Entries on finding words and elements
[start]

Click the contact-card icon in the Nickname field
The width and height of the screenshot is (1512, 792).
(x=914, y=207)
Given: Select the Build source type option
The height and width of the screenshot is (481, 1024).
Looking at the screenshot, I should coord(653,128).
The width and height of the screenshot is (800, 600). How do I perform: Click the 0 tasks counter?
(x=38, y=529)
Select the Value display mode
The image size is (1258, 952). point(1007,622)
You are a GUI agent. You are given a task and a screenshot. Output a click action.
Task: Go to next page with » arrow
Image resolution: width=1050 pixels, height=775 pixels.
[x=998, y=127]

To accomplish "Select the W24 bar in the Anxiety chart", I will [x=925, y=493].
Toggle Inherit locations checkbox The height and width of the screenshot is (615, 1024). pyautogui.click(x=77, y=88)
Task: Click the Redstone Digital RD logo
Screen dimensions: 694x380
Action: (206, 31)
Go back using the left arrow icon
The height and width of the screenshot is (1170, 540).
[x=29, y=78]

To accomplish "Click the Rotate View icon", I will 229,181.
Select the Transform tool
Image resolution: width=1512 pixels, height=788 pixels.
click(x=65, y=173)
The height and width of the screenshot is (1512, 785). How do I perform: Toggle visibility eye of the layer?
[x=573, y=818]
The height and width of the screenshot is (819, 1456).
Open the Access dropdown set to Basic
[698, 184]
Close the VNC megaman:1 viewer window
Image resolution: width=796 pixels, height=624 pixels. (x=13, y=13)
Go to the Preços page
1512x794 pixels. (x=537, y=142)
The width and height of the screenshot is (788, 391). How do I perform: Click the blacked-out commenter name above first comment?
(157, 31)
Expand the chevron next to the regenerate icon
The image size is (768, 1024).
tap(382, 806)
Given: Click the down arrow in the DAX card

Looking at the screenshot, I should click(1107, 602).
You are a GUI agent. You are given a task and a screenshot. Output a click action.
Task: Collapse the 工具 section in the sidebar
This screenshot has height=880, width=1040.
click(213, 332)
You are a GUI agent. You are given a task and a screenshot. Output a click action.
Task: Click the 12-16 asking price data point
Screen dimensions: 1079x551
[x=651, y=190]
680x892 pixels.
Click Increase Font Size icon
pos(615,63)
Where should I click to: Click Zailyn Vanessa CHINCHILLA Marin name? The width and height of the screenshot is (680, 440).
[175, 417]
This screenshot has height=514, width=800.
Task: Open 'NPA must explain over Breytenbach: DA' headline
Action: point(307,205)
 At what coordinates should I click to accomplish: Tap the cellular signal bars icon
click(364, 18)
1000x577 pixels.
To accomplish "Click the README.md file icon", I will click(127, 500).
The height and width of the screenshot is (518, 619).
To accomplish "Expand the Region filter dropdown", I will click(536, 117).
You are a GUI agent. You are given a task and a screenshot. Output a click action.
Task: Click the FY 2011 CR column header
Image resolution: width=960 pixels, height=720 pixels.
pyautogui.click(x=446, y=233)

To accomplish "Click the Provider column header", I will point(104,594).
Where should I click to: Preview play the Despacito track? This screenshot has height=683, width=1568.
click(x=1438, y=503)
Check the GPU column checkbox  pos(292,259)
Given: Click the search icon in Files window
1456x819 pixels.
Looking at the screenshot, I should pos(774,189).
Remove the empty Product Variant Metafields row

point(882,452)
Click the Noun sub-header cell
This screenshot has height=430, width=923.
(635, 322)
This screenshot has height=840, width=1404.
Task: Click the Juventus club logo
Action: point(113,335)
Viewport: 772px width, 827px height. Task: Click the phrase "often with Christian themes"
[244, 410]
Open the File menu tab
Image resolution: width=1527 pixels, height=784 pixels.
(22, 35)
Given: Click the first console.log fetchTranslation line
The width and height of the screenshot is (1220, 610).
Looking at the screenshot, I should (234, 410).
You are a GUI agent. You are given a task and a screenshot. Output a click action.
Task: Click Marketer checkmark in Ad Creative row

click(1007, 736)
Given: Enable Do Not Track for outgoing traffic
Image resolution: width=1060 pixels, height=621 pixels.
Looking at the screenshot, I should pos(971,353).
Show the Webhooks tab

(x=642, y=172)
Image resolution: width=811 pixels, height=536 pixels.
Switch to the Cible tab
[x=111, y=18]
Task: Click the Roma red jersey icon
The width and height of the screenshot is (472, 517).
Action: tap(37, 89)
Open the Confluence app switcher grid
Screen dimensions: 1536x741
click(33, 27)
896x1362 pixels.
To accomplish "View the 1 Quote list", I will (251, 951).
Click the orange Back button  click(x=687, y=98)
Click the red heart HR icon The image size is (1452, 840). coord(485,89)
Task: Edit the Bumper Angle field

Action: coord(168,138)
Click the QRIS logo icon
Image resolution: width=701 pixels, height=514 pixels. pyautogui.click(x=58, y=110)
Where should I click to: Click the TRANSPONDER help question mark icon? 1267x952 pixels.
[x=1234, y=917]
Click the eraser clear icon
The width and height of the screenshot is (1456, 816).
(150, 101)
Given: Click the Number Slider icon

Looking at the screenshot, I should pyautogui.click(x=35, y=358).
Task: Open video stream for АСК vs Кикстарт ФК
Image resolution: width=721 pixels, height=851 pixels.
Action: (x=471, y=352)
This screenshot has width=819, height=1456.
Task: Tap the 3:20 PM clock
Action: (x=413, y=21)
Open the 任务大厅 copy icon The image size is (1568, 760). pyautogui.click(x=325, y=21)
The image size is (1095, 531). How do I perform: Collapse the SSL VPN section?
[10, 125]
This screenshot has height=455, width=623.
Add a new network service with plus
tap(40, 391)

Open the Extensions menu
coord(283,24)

[end]

▸ Required task:
Please reproduce every line of the material above word for word.

▸ Task result:
Click the contact-card icon in the Nickname field
The width and height of the screenshot is (1512, 792).
(x=914, y=207)
Given: Select the Build source type option
The height and width of the screenshot is (481, 1024).
Looking at the screenshot, I should coord(653,128).
The width and height of the screenshot is (800, 600). How do I perform: Click the 0 tasks counter?
(x=38, y=529)
Select the Value display mode
The image size is (1258, 952). point(1007,622)
You are a GUI agent. You are given a task and a screenshot. Output a click action.
Task: Go to next page with » arrow
Image resolution: width=1050 pixels, height=775 pixels.
[x=998, y=127]

To accomplish "Select the W24 bar in the Anxiety chart", I will [x=925, y=493].
Toggle Inherit locations checkbox The height and width of the screenshot is (615, 1024). pyautogui.click(x=77, y=88)
Task: Click the Redstone Digital RD logo
Screen dimensions: 694x380
Action: (206, 31)
Go back using the left arrow icon
The height and width of the screenshot is (1170, 540).
[x=29, y=78]

To accomplish "Click the Rotate View icon", I will 229,181.
Select the Transform tool
Image resolution: width=1512 pixels, height=788 pixels.
click(x=65, y=173)
The height and width of the screenshot is (1512, 785). How do I perform: Toggle visibility eye of the layer?
[x=573, y=818]
The height and width of the screenshot is (819, 1456).
Open the Access dropdown set to Basic
[698, 184]
Close the VNC megaman:1 viewer window
Image resolution: width=796 pixels, height=624 pixels. (x=13, y=13)
Go to the Preços page
1512x794 pixels. (x=537, y=142)
The width and height of the screenshot is (788, 391). How do I perform: Click the blacked-out commenter name above first comment?
(157, 31)
Expand the chevron next to the regenerate icon
The image size is (768, 1024).
tap(382, 806)
Given: Click the down arrow in the DAX card

Looking at the screenshot, I should click(1107, 602).
You are a GUI agent. You are given a task and a screenshot. Output a click action.
Task: Collapse the 工具 section in the sidebar
This screenshot has height=880, width=1040.
click(213, 332)
You are a GUI agent. You are given a task and a screenshot. Output a click action.
Task: Click the 12-16 asking price data point
Screen dimensions: 1079x551
[x=651, y=190]
680x892 pixels.
Click Increase Font Size icon
pos(615,63)
Where should I click to: Click Zailyn Vanessa CHINCHILLA Marin name? The width and height of the screenshot is (680, 440).
[175, 417]
This screenshot has height=514, width=800.
Task: Open 'NPA must explain over Breytenbach: DA' headline
Action: point(307,205)
 At what coordinates should I click to accomplish: Tap the cellular signal bars icon
click(364, 18)
1000x577 pixels.
To accomplish "Click the README.md file icon", I will click(127, 500).
The height and width of the screenshot is (518, 619).
To accomplish "Expand the Region filter dropdown", I will click(536, 117).
You are a GUI agent. You are given a task and a screenshot. Output a click action.
Task: Click the FY 2011 CR column header
Image resolution: width=960 pixels, height=720 pixels.
pyautogui.click(x=446, y=233)

To accomplish "Click the Provider column header", I will point(104,594).
Where should I click to: Preview play the Despacito track? This screenshot has height=683, width=1568.
click(x=1438, y=503)
Check the GPU column checkbox  pos(292,259)
Given: Click the search icon in Files window
1456x819 pixels.
Looking at the screenshot, I should pos(774,189).
Remove the empty Product Variant Metafields row

point(882,452)
Click the Noun sub-header cell
This screenshot has height=430, width=923.
(635, 322)
This screenshot has height=840, width=1404.
Task: Click the Juventus club logo
Action: point(113,335)
Viewport: 772px width, 827px height. Task: Click the phrase "often with Christian themes"
[244, 410]
Open the File menu tab
Image resolution: width=1527 pixels, height=784 pixels.
(22, 35)
Given: Click the first console.log fetchTranslation line
The width and height of the screenshot is (1220, 610).
Looking at the screenshot, I should (234, 410).
You are a GUI agent. You are given a task and a screenshot. Output a click action.
Task: Click Marketer checkmark in Ad Creative row

click(1007, 736)
Given: Enable Do Not Track for outgoing traffic
Image resolution: width=1060 pixels, height=621 pixels.
Looking at the screenshot, I should pos(971,353).
Show the Webhooks tab

(x=642, y=172)
Image resolution: width=811 pixels, height=536 pixels.
Switch to the Cible tab
[x=111, y=18]
Task: Click the Roma red jersey icon
The width and height of the screenshot is (472, 517).
Action: tap(37, 89)
Open the Confluence app switcher grid
Screen dimensions: 1536x741
click(33, 27)
896x1362 pixels.
To accomplish "View the 1 Quote list", I will (251, 951).
Click the orange Back button  click(x=687, y=98)
Click the red heart HR icon The image size is (1452, 840). coord(485,89)
Task: Edit the Bumper Angle field

Action: coord(168,138)
Click the QRIS logo icon
Image resolution: width=701 pixels, height=514 pixels. pyautogui.click(x=58, y=110)
Where should I click to: Click the TRANSPONDER help question mark icon? 1267x952 pixels.
[x=1234, y=917]
Click the eraser clear icon
The width and height of the screenshot is (1456, 816).
(150, 101)
Given: Click the Number Slider icon

Looking at the screenshot, I should pyautogui.click(x=35, y=358).
Task: Open video stream for АСК vs Кикстарт ФК
Image resolution: width=721 pixels, height=851 pixels.
Action: (x=471, y=352)
This screenshot has width=819, height=1456.
Task: Tap the 3:20 PM clock
Action: (x=413, y=21)
Open the 任务大厅 copy icon The image size is (1568, 760). pyautogui.click(x=325, y=21)
The image size is (1095, 531). How do I perform: Collapse the SSL VPN section?
[10, 125]
This screenshot has height=455, width=623.
Add a new network service with plus
tap(40, 391)

Open the Extensions menu
coord(283,24)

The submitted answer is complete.